### TASK REQUIREMENTS
Return the lines below exactly, from the first line to the line that contains "You are a computer-use agent. The image". Leave out pictures.

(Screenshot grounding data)
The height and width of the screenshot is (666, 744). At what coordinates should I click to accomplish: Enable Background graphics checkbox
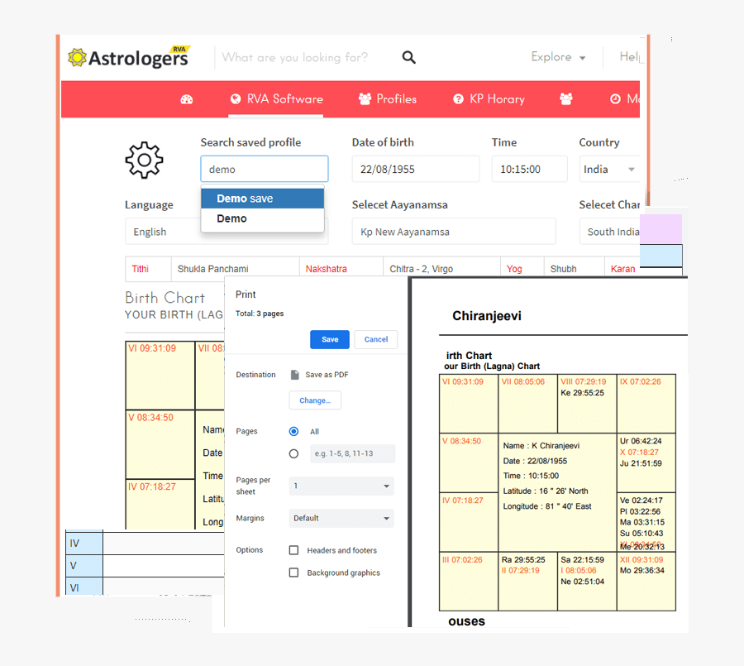tap(293, 573)
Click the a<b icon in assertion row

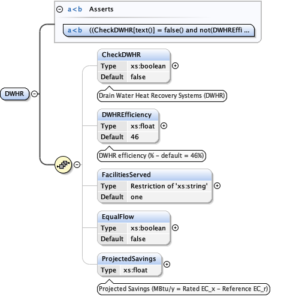point(75,30)
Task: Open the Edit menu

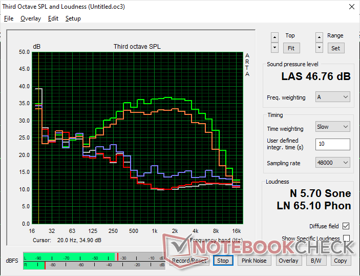Action: click(x=53, y=18)
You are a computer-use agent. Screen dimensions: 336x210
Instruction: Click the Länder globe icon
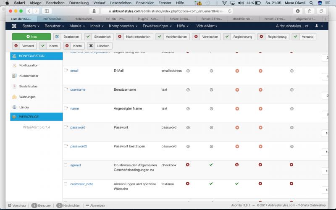[x=15, y=108]
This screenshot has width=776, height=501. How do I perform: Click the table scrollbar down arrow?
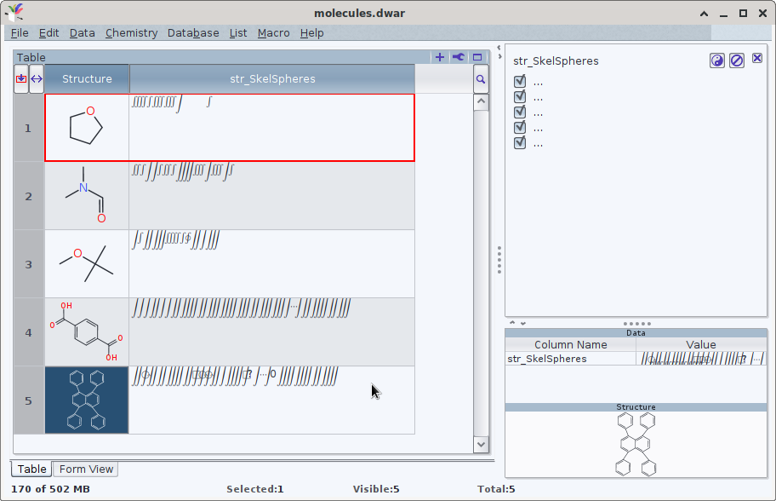click(481, 444)
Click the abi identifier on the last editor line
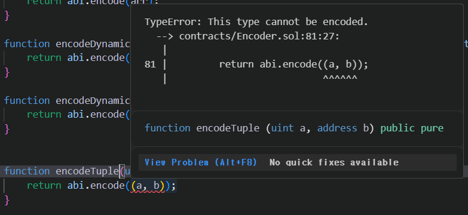468x215 pixels. click(75, 186)
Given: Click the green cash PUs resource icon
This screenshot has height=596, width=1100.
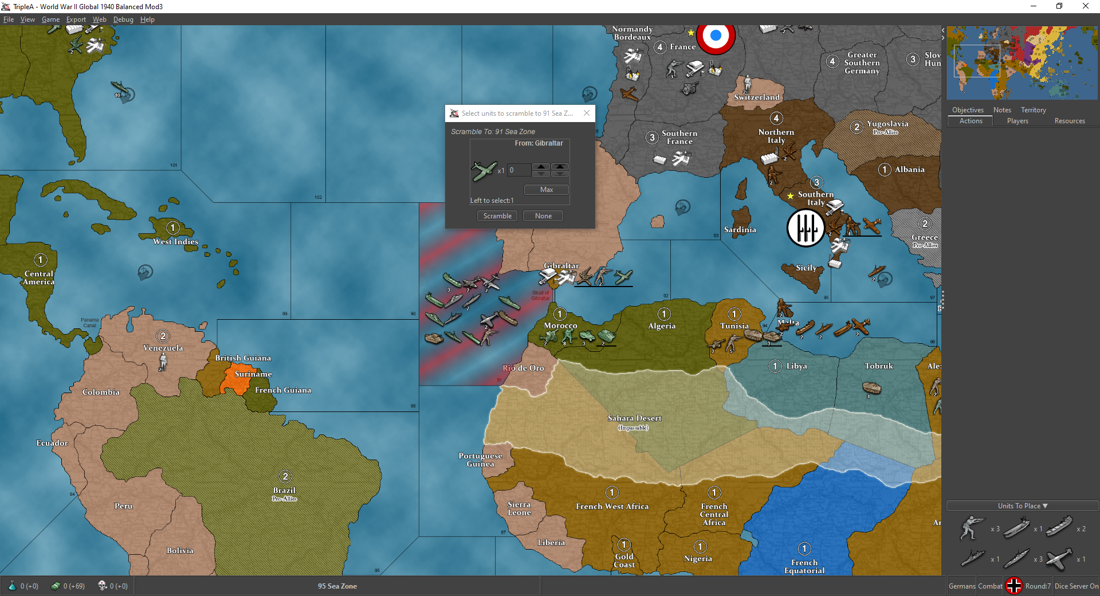Looking at the screenshot, I should tap(56, 586).
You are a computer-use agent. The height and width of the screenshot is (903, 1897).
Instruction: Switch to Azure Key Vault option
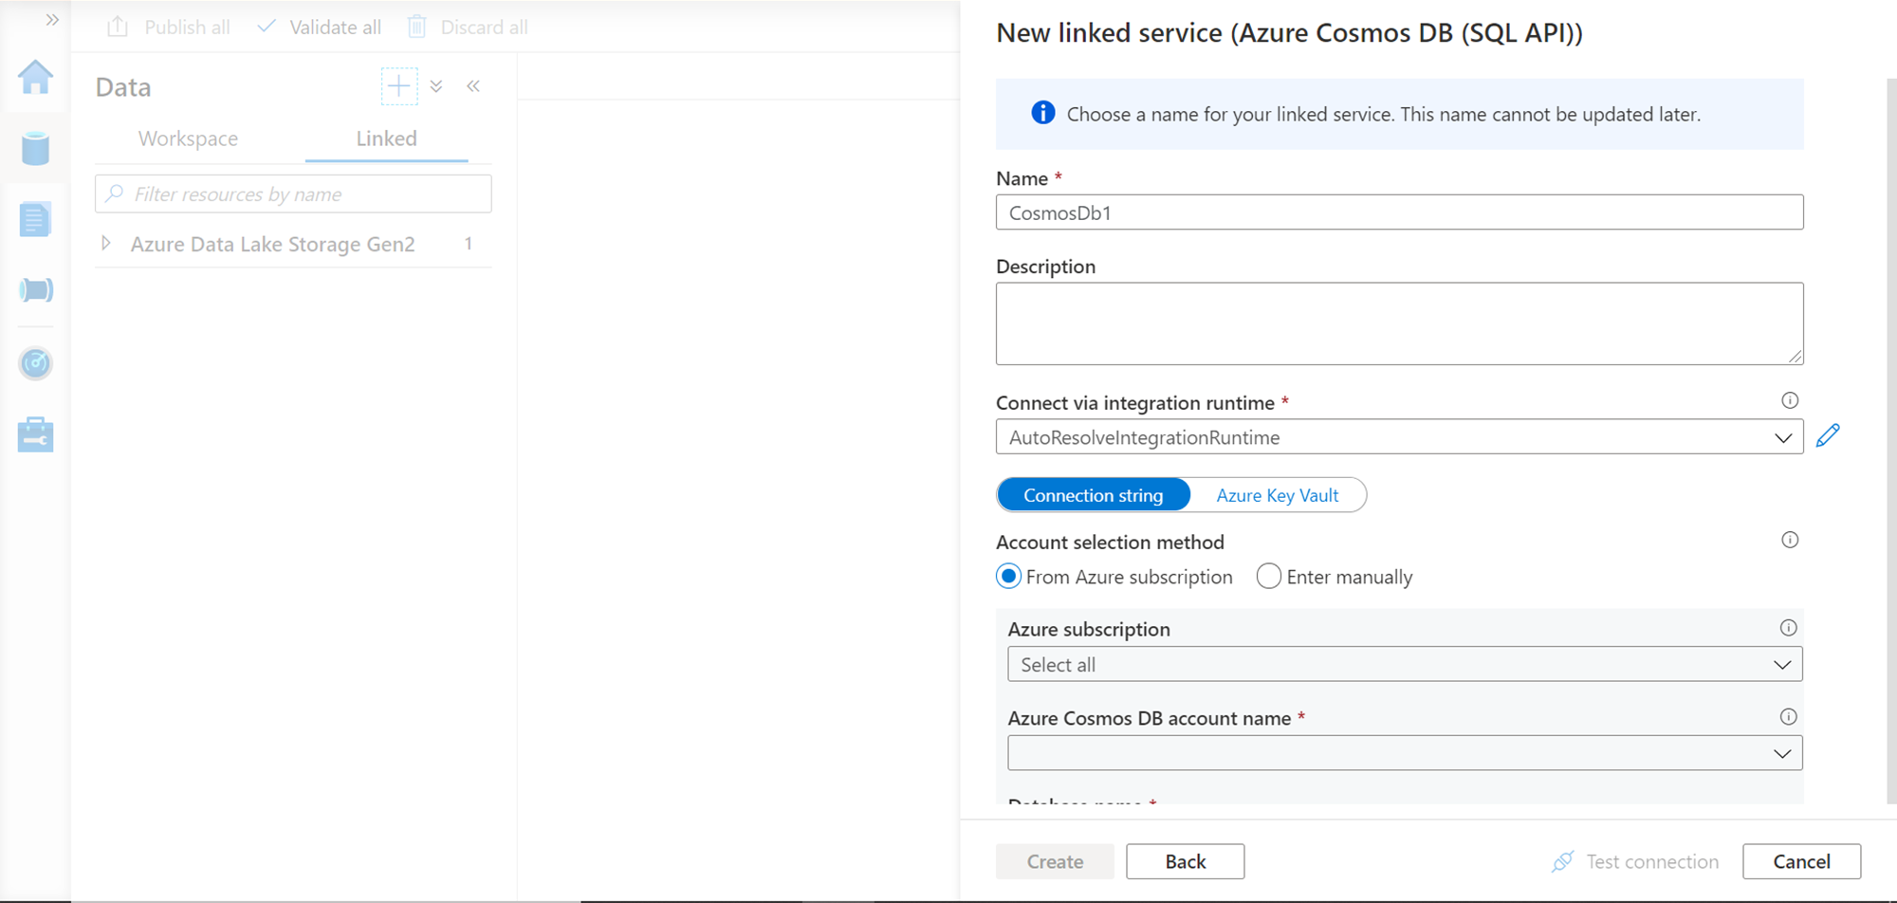[x=1277, y=495]
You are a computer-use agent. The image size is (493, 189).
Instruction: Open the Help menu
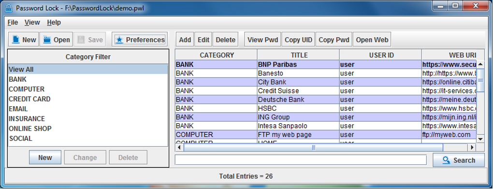point(54,22)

### ANSWER TO THIS EXERCISE
The height and width of the screenshot is (666, 744). At what coordinates should I click to accomplish: Enable Background graphics checkbox
tap(293, 573)
Click the a<b icon in assertion row

point(75,30)
Task: Open the Edit menu

Action: click(x=53, y=18)
You are a computer-use agent. Screen dimensions: 336x210
Instruction: Click the Länder globe icon
[x=15, y=108]
This screenshot has width=776, height=501. How do I perform: Click the table scrollbar down arrow?
click(481, 444)
Click the abi identifier on the last editor line
468x215 pixels. click(75, 186)
Given: Click the green cash PUs resource icon
This screenshot has height=596, width=1100.
Looking at the screenshot, I should tap(56, 586).
You are a computer-use agent. The height and width of the screenshot is (903, 1897).
Instruction: Switch to Azure Key Vault option
[x=1277, y=495]
You are a computer-use agent. The image size is (493, 189).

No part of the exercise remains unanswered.